→ Records supplied:
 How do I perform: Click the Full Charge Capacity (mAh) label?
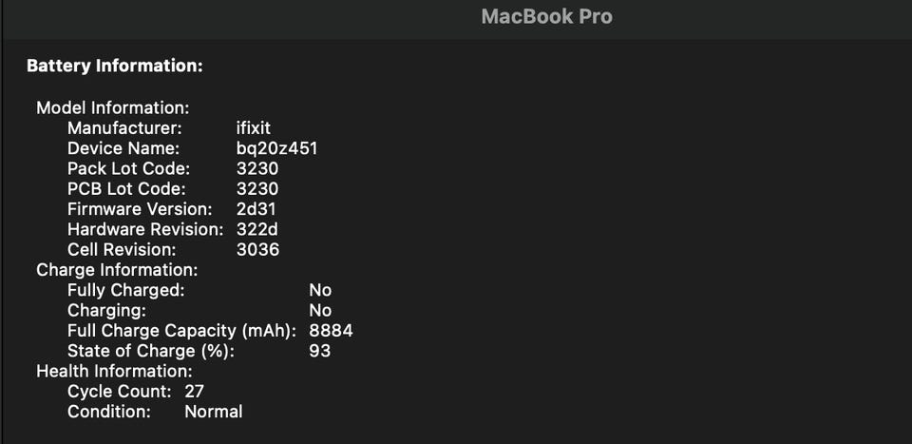(x=181, y=331)
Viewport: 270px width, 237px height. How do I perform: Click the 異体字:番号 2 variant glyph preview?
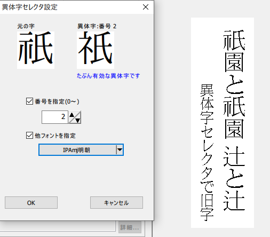tap(96, 50)
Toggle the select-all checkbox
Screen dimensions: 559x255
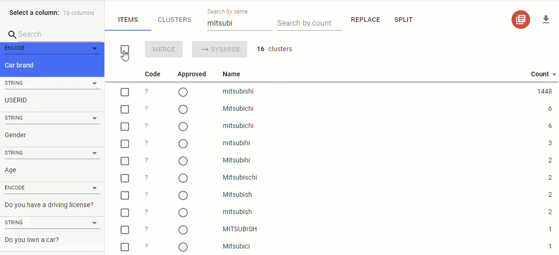point(124,49)
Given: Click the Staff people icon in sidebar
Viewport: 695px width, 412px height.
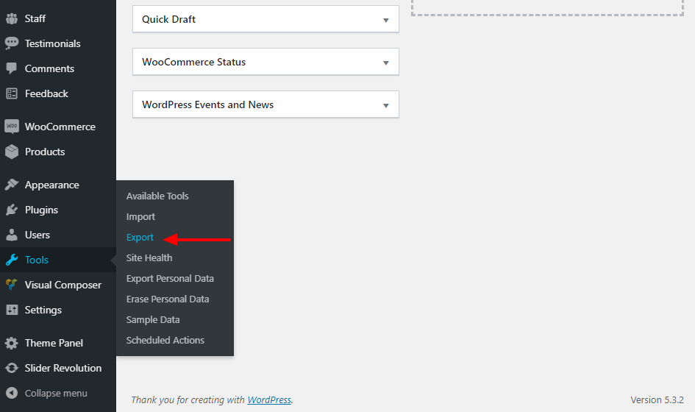Looking at the screenshot, I should coord(12,18).
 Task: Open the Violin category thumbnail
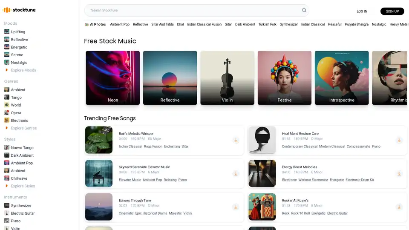[227, 78]
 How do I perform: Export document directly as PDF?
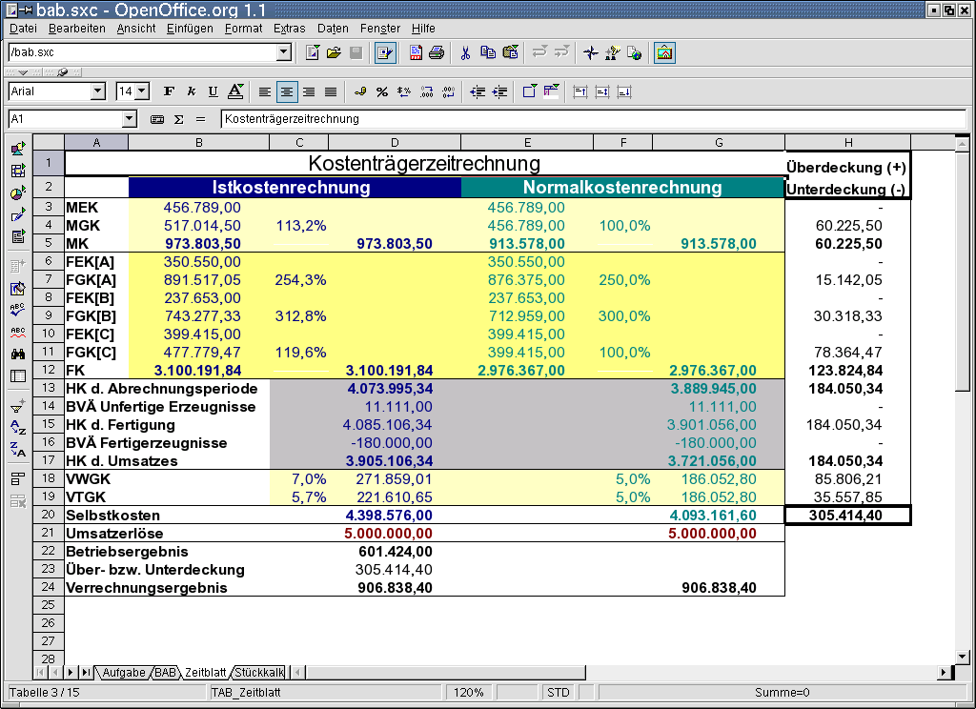coord(417,52)
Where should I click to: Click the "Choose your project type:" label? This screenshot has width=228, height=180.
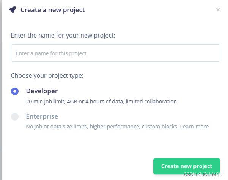47,75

→ Assigned task: Leaving out the pictures, reproduce the whole listing above exactly.

→ Output below:
 How do I perform: Click the Full Charge Capacity (mAh) label?
(x=181, y=331)
Viewport: 270px width, 237px height. How do I perform: Click the 異体字:番号 2 variant glyph preview?
tap(96, 50)
Toggle the select-all checkbox
Screen dimensions: 559x255
point(124,49)
Given: Click the Staff people icon in sidebar
Viewport: 695px width, 412px height.
Looking at the screenshot, I should coord(12,18).
 Task: Open the Violin category thumbnail
[227, 78]
 How do I perform: Export document directly as PDF?
coord(417,52)
Where should I click to: Click the "Choose your project type:" label? This screenshot has width=228, height=180.
47,75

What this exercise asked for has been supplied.